## [REQUIREMENT]
All lines in the data that hold the word "will" need copying.

## [EXTRACTED ENTRIES]
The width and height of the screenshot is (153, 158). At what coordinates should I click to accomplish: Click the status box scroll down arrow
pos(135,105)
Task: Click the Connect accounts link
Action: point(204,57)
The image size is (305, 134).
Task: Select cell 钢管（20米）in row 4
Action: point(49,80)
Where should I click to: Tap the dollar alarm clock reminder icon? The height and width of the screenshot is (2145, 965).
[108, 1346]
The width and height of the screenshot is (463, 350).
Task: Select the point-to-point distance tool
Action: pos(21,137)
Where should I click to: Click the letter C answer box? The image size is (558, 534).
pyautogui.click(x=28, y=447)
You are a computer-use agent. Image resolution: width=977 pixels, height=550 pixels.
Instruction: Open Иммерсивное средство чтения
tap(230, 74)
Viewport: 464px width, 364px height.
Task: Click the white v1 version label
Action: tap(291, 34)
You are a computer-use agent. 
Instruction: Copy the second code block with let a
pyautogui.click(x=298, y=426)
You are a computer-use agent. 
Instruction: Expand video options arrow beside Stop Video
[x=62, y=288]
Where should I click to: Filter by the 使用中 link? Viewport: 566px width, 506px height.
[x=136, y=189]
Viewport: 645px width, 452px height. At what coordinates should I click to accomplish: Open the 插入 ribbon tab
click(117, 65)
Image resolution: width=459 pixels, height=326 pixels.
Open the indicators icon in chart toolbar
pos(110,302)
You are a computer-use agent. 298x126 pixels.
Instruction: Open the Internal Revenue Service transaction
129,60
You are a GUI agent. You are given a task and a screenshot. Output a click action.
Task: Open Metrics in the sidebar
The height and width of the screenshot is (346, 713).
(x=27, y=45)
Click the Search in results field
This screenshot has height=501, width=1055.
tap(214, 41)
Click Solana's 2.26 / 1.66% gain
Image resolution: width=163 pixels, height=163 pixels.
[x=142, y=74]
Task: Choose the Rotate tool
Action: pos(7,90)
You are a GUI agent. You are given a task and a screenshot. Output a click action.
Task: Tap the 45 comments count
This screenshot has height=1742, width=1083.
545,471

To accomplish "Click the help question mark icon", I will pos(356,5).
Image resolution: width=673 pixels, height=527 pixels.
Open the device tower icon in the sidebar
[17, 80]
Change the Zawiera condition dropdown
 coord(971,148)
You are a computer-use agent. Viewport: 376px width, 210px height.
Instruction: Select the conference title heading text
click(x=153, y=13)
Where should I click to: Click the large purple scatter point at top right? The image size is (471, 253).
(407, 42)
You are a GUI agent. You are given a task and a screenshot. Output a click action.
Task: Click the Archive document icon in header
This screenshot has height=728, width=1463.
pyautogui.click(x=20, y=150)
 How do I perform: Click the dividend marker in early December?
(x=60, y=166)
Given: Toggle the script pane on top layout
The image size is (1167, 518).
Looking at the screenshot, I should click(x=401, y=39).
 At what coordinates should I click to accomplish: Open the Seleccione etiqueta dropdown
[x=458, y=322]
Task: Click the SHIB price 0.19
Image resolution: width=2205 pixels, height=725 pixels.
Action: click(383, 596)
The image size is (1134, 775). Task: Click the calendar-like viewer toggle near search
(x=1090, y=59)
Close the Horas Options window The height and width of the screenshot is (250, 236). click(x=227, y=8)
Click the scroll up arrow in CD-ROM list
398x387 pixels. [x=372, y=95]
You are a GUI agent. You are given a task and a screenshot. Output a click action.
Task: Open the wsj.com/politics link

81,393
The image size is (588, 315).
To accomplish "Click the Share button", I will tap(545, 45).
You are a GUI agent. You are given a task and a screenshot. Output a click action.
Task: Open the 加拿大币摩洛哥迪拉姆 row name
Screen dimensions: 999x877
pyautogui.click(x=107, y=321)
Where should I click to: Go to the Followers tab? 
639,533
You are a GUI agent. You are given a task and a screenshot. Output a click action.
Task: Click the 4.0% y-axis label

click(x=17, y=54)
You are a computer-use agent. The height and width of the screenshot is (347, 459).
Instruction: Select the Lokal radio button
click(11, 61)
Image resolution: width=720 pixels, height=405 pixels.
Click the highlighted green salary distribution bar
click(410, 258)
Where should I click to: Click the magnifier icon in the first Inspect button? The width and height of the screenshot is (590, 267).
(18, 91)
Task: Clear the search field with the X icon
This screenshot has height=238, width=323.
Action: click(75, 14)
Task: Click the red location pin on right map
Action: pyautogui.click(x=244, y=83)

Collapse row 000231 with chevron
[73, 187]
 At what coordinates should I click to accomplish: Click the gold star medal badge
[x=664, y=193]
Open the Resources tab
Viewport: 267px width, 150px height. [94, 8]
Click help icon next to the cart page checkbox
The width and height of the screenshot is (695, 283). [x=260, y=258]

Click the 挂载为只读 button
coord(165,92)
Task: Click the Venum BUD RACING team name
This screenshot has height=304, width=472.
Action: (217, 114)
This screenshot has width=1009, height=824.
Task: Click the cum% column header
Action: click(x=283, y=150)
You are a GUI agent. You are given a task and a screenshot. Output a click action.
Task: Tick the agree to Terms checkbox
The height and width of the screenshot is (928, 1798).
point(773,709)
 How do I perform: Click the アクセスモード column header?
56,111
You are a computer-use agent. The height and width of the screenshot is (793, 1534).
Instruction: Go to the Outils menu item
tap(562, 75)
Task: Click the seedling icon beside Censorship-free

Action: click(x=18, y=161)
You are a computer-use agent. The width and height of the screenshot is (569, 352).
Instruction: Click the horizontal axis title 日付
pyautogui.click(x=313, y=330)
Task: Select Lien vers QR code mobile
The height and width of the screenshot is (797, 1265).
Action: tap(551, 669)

## [ANSWER TO THIS PROBLEM]
To accomplish "Click the help question mark icon", I will pos(356,5).
To accomplish "Click the Share button", I will tap(545, 45).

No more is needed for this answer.